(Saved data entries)
********
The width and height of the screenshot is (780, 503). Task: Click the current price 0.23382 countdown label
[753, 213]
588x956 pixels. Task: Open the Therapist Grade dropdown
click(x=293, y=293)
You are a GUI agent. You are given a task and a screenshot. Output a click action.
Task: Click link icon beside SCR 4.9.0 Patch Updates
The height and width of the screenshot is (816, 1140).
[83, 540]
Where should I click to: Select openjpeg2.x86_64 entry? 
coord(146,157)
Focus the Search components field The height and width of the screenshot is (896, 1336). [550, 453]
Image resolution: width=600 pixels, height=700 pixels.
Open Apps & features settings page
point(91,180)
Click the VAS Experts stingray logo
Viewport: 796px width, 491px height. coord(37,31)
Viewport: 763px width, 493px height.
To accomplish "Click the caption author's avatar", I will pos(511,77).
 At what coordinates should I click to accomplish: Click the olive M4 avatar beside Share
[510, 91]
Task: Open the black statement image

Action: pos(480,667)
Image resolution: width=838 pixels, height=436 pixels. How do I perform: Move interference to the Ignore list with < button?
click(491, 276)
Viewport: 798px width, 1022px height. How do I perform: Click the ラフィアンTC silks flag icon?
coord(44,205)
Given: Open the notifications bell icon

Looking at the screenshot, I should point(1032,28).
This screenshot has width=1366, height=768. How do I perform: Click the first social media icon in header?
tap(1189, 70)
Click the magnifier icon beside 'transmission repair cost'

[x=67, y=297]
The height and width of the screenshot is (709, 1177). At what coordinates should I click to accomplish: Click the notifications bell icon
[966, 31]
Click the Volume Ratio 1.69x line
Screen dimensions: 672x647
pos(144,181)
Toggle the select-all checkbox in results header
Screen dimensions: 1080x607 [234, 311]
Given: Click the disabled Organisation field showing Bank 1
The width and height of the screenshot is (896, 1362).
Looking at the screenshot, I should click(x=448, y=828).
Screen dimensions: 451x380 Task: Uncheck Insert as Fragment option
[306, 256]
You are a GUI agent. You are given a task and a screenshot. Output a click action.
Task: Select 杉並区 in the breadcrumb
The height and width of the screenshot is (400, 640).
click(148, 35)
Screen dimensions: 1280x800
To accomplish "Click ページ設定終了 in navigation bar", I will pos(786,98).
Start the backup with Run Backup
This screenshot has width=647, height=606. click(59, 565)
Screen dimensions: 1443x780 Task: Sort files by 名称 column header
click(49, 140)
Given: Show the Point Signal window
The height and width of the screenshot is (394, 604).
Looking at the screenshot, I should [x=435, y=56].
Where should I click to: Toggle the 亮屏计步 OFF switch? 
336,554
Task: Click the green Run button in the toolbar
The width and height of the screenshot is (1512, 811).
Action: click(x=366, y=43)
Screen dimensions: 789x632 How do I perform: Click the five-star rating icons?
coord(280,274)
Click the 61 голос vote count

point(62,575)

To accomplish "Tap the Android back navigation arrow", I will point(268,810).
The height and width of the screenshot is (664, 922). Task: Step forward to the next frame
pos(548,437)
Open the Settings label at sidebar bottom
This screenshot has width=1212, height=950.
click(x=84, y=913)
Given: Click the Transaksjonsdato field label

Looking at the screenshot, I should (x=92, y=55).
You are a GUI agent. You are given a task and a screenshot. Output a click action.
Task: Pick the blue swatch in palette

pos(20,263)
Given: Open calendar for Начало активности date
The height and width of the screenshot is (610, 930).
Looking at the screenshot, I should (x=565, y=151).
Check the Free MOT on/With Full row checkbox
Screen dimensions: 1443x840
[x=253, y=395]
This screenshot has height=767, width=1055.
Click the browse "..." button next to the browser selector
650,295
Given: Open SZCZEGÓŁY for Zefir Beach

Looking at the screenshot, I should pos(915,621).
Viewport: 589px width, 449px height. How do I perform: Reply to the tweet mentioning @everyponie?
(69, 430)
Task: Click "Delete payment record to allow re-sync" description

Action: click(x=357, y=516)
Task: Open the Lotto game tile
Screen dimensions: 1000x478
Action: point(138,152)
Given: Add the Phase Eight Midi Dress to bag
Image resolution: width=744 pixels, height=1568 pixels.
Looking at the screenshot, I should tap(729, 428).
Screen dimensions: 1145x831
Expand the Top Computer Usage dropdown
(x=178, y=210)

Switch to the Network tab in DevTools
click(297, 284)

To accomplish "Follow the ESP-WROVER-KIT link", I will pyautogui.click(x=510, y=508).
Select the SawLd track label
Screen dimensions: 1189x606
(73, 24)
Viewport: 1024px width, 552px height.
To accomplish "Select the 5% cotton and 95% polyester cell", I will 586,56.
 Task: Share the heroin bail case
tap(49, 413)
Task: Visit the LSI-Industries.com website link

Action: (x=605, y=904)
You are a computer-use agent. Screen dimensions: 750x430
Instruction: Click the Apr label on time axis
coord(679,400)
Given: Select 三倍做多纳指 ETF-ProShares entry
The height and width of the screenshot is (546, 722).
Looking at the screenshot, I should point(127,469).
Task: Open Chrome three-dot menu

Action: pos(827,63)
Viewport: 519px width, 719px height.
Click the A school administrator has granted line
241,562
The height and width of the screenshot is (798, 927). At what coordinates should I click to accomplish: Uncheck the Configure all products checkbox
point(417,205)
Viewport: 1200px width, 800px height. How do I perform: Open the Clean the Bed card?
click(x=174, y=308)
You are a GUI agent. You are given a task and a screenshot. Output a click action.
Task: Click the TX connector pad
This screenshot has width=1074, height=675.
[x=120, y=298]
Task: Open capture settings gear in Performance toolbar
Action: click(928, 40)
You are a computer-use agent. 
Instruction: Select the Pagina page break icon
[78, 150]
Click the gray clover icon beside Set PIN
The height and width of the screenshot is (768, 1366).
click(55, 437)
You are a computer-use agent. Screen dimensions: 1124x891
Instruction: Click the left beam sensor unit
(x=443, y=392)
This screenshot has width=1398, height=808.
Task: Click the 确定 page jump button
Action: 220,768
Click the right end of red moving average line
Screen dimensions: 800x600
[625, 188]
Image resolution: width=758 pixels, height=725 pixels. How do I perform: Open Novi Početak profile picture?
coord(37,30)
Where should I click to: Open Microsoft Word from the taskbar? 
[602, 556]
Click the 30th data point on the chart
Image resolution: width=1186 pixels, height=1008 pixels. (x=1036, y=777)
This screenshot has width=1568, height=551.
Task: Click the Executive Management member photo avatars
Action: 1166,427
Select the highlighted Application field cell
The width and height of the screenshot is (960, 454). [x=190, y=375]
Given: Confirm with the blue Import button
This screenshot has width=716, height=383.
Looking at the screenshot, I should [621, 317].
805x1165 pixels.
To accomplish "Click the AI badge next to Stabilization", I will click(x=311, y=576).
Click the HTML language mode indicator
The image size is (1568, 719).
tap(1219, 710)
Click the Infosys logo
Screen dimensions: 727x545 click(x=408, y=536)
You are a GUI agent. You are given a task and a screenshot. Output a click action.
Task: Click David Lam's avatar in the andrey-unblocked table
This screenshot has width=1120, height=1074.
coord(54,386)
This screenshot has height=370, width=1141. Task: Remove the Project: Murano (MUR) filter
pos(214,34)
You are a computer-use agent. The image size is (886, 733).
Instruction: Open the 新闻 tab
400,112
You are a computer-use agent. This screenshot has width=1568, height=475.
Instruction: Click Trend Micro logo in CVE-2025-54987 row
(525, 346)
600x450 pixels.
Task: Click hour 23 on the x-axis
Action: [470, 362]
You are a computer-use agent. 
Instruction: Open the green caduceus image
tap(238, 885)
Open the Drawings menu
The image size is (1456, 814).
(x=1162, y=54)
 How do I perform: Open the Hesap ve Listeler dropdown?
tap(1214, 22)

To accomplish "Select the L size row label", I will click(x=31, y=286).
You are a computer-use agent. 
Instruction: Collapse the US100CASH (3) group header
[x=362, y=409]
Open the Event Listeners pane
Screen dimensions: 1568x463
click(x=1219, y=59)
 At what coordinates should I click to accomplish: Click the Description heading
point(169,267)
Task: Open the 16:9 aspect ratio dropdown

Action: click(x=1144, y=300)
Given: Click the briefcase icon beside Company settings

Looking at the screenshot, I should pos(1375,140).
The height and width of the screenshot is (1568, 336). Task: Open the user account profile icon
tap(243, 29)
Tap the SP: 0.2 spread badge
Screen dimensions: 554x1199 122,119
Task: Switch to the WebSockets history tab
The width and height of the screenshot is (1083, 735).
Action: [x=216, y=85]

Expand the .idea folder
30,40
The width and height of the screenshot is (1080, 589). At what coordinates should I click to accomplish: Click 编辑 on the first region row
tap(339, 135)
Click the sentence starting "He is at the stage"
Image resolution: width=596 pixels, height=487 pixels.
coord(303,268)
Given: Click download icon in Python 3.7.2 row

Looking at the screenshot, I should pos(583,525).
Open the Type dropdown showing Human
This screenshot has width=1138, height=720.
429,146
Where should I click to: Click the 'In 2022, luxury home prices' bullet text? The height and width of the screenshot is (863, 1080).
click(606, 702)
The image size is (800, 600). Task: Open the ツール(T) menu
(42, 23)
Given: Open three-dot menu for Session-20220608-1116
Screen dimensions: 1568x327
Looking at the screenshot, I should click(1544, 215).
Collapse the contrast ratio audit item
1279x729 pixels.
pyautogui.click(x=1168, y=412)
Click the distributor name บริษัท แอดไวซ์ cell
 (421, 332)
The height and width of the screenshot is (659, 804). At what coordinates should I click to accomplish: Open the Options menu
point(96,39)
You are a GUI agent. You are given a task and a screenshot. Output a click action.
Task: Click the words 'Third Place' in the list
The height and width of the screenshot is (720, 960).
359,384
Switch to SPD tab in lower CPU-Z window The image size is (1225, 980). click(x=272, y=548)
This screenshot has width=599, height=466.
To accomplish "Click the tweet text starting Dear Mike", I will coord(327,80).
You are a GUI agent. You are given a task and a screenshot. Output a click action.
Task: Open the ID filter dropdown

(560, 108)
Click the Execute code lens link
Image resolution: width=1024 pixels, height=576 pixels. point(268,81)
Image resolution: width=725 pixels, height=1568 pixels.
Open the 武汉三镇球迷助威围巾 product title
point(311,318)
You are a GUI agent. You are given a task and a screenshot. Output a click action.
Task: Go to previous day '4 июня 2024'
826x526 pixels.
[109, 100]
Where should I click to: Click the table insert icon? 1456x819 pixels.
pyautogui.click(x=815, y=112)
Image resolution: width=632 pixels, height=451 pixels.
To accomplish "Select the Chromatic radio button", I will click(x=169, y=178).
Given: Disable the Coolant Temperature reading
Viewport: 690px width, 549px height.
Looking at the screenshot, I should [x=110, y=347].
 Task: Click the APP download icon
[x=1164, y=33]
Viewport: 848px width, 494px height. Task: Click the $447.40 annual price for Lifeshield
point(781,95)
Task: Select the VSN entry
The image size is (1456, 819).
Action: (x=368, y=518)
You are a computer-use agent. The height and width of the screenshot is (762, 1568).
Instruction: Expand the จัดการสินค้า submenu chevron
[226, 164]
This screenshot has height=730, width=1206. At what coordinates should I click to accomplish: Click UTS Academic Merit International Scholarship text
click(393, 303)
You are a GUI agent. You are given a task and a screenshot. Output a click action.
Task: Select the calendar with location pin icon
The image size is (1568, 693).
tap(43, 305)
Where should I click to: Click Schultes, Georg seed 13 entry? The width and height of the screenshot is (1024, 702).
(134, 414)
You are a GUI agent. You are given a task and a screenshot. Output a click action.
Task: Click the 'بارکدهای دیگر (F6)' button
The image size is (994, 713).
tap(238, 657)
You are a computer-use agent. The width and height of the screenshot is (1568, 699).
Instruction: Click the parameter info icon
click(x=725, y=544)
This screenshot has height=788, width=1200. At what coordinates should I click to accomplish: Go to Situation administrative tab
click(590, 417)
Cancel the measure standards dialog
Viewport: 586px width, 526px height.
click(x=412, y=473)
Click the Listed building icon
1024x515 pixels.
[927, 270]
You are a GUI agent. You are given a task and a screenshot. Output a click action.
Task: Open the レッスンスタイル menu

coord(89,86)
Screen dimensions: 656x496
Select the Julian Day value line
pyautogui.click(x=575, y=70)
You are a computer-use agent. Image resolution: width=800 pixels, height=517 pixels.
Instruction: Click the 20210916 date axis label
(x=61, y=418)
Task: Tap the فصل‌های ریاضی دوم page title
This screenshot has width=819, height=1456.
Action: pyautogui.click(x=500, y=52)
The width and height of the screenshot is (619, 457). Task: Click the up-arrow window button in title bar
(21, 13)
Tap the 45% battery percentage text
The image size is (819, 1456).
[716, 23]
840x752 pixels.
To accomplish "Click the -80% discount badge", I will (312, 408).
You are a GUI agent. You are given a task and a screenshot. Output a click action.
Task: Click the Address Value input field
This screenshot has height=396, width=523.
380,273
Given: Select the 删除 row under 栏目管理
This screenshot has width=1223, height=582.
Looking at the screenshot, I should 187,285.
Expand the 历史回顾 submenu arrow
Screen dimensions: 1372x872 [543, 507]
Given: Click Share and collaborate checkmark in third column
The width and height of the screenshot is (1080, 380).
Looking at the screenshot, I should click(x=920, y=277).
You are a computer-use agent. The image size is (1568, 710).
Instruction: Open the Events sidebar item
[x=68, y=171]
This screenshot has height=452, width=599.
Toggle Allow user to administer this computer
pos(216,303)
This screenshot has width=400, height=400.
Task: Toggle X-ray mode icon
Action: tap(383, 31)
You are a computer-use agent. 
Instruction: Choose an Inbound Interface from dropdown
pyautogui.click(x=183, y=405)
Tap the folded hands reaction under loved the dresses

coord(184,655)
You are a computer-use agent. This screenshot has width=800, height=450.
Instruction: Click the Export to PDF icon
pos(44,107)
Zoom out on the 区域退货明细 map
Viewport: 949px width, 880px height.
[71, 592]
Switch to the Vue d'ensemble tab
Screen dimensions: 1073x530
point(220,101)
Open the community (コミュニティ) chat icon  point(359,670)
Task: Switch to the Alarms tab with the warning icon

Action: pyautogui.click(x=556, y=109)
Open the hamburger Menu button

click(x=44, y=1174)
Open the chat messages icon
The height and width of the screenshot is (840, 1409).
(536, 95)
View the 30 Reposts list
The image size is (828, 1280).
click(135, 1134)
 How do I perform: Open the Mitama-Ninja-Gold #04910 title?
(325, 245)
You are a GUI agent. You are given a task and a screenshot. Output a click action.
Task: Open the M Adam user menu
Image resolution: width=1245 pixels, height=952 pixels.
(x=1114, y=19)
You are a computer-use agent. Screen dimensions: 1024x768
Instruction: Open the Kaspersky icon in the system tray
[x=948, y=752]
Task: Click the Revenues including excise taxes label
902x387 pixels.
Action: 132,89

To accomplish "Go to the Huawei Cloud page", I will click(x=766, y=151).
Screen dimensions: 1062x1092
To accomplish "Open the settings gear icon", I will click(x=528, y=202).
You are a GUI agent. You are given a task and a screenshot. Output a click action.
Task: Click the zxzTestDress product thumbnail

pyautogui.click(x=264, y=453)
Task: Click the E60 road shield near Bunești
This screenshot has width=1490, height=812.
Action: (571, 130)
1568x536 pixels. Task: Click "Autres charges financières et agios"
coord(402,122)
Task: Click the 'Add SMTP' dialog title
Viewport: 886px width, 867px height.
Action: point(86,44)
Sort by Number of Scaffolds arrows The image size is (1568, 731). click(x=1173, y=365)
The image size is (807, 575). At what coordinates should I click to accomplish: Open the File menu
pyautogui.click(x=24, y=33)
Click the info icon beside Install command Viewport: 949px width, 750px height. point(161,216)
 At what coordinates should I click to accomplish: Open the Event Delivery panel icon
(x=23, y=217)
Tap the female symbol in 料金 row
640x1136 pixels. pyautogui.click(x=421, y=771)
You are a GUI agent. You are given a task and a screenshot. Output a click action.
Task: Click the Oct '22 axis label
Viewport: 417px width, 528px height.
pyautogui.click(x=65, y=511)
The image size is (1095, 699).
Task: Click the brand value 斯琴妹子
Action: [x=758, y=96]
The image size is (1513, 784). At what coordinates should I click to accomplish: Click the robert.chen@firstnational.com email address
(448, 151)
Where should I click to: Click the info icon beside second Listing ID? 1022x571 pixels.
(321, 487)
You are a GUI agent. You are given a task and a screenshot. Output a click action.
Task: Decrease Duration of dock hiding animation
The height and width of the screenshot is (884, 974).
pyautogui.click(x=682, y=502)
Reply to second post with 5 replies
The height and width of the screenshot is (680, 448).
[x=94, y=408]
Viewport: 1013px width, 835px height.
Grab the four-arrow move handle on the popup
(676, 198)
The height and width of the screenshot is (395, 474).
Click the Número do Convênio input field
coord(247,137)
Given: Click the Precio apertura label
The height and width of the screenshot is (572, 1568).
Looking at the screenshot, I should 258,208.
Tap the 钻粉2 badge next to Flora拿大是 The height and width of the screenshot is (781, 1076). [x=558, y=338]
********
Determine how many lines of the records hold the word "navigation", giving only that number.

2